## Exercise objective
The answer must consist only of the lines from the line with "Akonom, Tyler (91, 410)" to the line with "NASA Postdoctoral Program (NPP) (96, 1800)", both included, exactly as they stand below.

## Saved entries
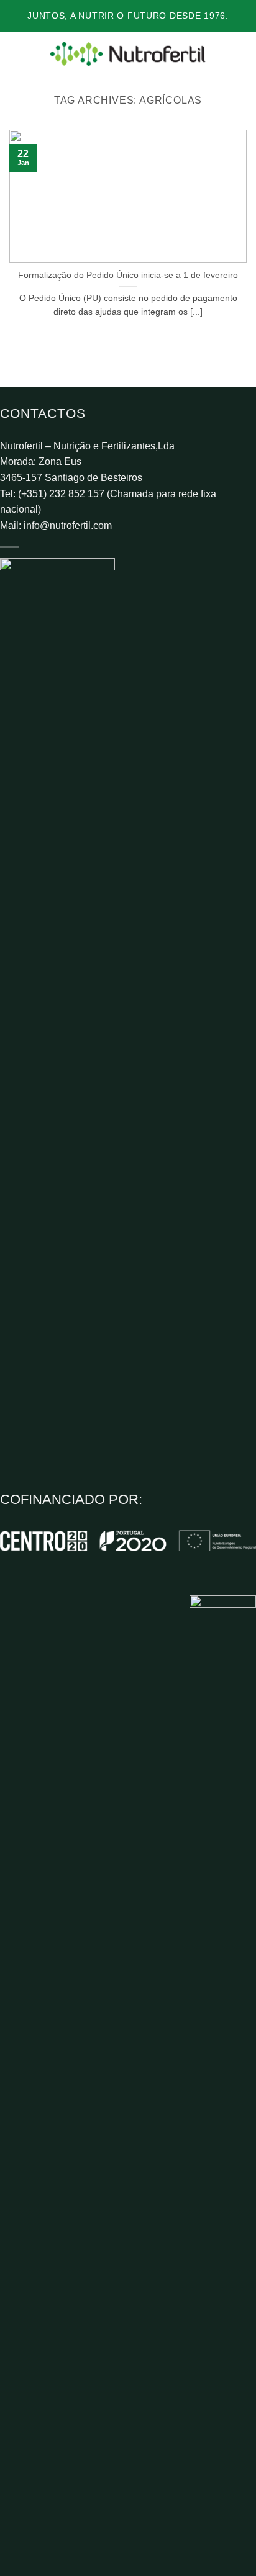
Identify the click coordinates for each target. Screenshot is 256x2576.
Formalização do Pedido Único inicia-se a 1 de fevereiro (128, 275)
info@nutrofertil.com (68, 525)
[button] (16, 53)
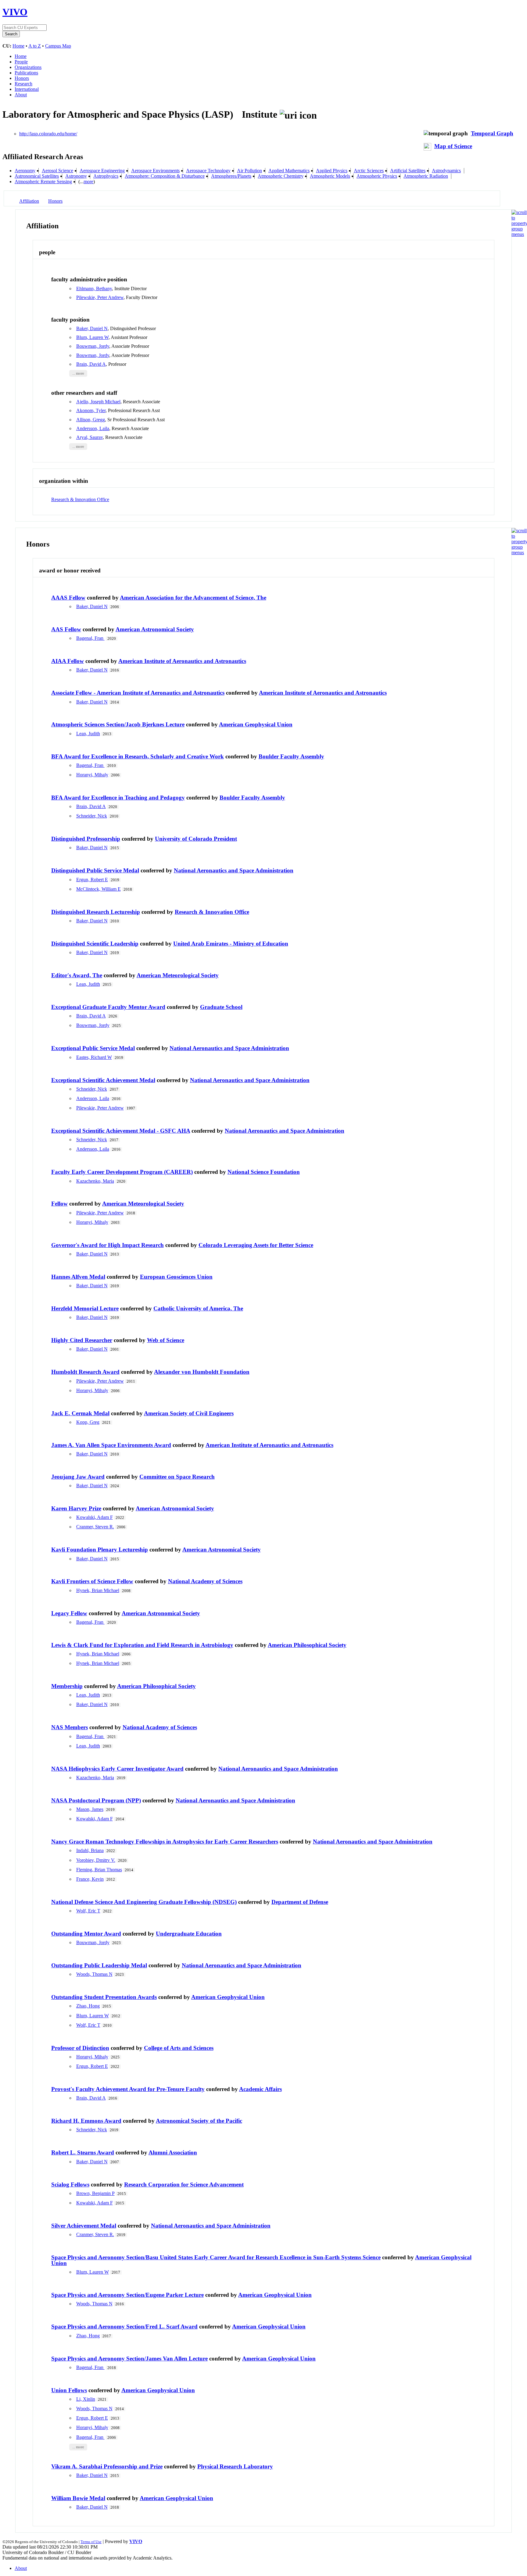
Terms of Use (91, 2541)
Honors (22, 78)
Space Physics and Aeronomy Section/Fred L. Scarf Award (124, 2326)
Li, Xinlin (85, 2399)
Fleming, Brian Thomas (99, 1869)
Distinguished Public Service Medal (95, 870)
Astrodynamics (446, 170)
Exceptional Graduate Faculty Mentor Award (108, 1007)
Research (23, 83)
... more (78, 373)
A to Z (34, 45)
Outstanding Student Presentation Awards (104, 1997)
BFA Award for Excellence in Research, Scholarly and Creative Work (137, 756)
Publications (26, 72)
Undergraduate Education (189, 1933)
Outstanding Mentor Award (86, 1933)
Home (18, 45)
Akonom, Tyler (91, 410)
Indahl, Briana (90, 1850)
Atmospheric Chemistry (280, 176)
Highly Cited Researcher (81, 1340)
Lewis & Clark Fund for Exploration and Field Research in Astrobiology (142, 1645)
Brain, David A (91, 364)
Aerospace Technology (208, 170)
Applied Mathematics (289, 170)
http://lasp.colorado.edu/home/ (48, 133)
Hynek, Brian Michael (97, 1590)
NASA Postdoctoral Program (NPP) (96, 1800)
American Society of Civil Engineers (189, 1413)
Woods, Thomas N (94, 1974)
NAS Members (69, 1727)
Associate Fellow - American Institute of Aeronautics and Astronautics (137, 692)
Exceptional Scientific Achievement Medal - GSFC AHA (120, 1131)
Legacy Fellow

## Written reply
Akonom, Tyler (91, 410)
Indahl, Briana (90, 1850)
Atmospheric Chemistry (280, 176)
Highly Cited Researcher (81, 1340)
Lewis & Clark Fund for Exploration and Field Research in Astrobiology (142, 1645)
Brain, David A (91, 364)
Aerospace Technology (208, 170)
Applied Mathematics (289, 170)
http://lasp.colorado.edu/home/ (48, 133)
Hynek, Brian Michael (97, 1590)
NASA Postdoctoral Program (NPP) (96, 1800)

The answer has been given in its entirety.